Je peignai mes longs cheveux bruns chocolat, notant à quel point ils étaient différents des cheveux blonds clairs de la famille de Lauren. Mon hétérochromie me faisait encore plus ressortir, avec un œil d'un bleu extrêmement clair et l'autre d'un brun chocolat profond. Ma grand-mère parlait rarement de mon père, mais quand elle le faisait, elle mentionnait qu'il avait la même condition. Je soupçonnais que c'était la raison pour laquelle Lauren, ma propre mère, ne m'aimait pas. Quelque chose de grave s'était passé entre elle et mon père, ce qui avait conduit à son départ.

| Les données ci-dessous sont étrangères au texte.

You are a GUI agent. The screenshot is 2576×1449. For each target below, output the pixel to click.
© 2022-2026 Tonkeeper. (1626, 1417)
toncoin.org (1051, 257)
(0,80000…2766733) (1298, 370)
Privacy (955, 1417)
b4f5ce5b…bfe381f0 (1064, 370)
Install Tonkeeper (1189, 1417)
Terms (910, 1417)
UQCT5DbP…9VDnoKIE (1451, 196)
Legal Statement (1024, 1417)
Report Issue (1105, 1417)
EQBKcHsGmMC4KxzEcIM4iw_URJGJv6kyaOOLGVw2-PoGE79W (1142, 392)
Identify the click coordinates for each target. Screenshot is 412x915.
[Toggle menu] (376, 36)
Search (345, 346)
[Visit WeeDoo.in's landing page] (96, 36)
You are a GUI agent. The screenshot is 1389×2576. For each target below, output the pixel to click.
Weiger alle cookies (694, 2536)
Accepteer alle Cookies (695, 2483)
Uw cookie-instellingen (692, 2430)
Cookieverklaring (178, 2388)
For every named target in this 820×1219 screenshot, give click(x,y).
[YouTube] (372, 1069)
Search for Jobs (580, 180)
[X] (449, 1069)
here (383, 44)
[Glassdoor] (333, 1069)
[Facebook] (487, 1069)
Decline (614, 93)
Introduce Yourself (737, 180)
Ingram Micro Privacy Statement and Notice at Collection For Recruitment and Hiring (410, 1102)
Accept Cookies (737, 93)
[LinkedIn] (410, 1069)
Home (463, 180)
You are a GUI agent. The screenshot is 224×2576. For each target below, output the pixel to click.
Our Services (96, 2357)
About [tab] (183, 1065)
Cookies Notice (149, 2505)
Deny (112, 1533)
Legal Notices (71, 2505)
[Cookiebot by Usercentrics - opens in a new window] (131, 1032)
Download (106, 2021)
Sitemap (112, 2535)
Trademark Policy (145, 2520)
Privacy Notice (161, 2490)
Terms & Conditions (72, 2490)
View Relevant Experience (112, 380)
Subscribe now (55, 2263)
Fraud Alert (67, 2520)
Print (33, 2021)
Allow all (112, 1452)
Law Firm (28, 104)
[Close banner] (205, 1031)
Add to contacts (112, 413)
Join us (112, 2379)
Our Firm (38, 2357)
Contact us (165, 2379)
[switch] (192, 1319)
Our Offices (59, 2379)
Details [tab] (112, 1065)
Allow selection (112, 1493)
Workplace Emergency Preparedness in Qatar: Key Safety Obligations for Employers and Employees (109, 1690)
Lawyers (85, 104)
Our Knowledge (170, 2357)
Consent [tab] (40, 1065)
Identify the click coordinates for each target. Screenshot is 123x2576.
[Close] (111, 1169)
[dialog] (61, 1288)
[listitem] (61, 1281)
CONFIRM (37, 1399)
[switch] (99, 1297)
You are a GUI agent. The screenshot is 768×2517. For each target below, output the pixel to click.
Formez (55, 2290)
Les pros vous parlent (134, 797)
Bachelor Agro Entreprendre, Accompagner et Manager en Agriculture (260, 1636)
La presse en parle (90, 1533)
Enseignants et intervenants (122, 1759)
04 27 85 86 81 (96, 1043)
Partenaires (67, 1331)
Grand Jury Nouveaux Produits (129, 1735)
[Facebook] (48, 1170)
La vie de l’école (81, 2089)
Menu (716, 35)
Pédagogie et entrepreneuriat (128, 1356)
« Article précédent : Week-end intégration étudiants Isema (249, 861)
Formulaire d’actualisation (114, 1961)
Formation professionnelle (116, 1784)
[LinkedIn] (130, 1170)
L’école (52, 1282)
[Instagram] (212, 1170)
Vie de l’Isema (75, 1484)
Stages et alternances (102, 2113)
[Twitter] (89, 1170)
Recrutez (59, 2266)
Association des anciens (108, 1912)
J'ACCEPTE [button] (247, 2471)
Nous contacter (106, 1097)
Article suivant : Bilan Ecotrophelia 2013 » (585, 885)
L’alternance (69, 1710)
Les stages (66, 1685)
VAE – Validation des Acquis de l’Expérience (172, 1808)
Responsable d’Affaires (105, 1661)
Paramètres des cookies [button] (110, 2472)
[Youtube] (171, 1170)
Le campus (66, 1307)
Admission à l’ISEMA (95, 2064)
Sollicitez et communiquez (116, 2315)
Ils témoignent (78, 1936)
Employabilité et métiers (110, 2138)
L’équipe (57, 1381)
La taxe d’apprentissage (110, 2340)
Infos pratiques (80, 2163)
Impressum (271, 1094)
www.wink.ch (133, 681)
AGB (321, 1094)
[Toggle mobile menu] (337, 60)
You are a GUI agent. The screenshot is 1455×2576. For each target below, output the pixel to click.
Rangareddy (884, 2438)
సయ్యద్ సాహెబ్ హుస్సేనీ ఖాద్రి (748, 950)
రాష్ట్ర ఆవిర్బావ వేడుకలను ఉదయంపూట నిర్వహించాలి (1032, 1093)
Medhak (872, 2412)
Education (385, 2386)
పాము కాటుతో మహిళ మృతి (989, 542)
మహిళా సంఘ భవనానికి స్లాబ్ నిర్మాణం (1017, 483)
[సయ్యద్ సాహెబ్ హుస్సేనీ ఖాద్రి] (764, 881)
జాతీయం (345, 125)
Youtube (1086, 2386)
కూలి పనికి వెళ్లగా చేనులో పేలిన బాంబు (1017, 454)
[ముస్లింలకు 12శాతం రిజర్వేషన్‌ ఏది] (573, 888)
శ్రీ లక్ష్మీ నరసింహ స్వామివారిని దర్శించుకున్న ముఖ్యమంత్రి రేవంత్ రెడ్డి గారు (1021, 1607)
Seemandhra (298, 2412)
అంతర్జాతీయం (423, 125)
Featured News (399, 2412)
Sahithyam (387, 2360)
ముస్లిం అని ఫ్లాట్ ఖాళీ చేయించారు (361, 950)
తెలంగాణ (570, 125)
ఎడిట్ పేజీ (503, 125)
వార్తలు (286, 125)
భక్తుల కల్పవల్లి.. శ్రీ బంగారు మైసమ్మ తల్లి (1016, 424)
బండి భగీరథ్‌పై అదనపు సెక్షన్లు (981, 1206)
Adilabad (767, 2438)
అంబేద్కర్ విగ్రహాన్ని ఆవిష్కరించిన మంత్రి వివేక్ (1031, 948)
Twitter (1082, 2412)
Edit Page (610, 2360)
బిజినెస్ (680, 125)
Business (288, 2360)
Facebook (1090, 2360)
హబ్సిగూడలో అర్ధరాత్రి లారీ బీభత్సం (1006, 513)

Chaque mois, ma grand-mère recevait un chèque mystérieux à mon nom, mais depuis que j'étais chez Lauren, elle les utilisait pour elle et Darren. Je me regardai dans le miroir et fronçai les sourcils, me sentant comme une anomalie ambulante. Dans mon ancienne école, j'avais des amis, mais il y avait toujours des moqueurs qui se moquaient de ma condition. Il m'avait fallu longtemps pour accepter et trouver de la beauté dans mon unicité.
Je mis une tenue simple - un jean slim, un débardeur blanc et une veste noire - pour me fondre dans la masse. Prenant une barre de céréales, je quittai la maison et marchai jusqu'à l'école, suivant les indications de la fille. À mon arrivée, le parking était presque plein. Les élèves descendaient de leurs voitures, se dirigeant vers les portes d'entrée, les conversations remplissant l'air.
Je me mêlai à la foule, essayant de me fondre dans la masse, et fis ma première halte au bureau, facilement identifiable par un grand panneau suspendu au plafond. Une femme rondelette en pull violet m'accueillit avec un sourire. « Vous êtes nouvelle ici ? »
Je hochai la tête et lui offris un petit sourire. « Sophia Drake. »
« Beau prénom », dit-elle en fouillant dans des papiers. « Voilà , Mademoiselle Sophia. »
« Merci », répondis-je en prenant les papiers et en me retournant pour partir. Alors que je regardais mon emploi du temps, je percutai quelqu'un.
C'était comme frapper un mur de briques, mais l'odeur forte du parfum indiquait le contraire. Je tombai au sol avec un bruit sourd, et le couloir se tut rapidement. En levant les yeux, je vis deux jumeaux très grands et très en colère. Ils semblaient appartenir à la couverture d'un magazine plutôt qu'à un lycée.